Work to complete:
The lines below starting at the line containing "Informations (77, 2181)" and ending at the line containing "Blog (60, 1905)" are to be repeated exactly, with both ends kept and nothing else added.

Given information:
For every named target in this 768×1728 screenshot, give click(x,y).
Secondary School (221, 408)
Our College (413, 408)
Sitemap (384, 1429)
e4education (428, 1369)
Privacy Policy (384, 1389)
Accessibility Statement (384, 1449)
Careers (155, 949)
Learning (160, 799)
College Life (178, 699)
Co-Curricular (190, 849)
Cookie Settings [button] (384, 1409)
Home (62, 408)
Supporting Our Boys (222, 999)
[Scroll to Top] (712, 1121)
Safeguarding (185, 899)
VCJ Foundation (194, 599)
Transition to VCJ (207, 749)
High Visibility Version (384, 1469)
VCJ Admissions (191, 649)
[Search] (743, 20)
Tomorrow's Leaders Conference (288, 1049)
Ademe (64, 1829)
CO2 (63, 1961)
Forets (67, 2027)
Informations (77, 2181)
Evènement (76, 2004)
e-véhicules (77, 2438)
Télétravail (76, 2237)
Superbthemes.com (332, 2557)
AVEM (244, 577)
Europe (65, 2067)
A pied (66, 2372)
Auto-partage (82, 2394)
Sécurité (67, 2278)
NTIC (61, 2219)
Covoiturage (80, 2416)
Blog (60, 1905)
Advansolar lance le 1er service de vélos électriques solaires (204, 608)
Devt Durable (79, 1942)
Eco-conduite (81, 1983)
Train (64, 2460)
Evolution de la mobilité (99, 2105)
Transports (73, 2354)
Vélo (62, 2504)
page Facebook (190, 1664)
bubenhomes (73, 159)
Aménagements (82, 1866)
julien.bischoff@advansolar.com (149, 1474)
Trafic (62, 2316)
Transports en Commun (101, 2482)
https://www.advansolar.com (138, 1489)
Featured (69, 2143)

Task answer:
Informations (77, 2181)
Evènement (76, 2004)
e-véhicules (77, 2438)
Télétravail (76, 2237)
Superbthemes.com (332, 2557)
AVEM (244, 577)
Europe (65, 2067)
A pied (66, 2372)
Auto-partage (82, 2394)
Sécurité (67, 2278)
NTIC (61, 2219)
Covoiturage (80, 2416)
Blog (60, 1905)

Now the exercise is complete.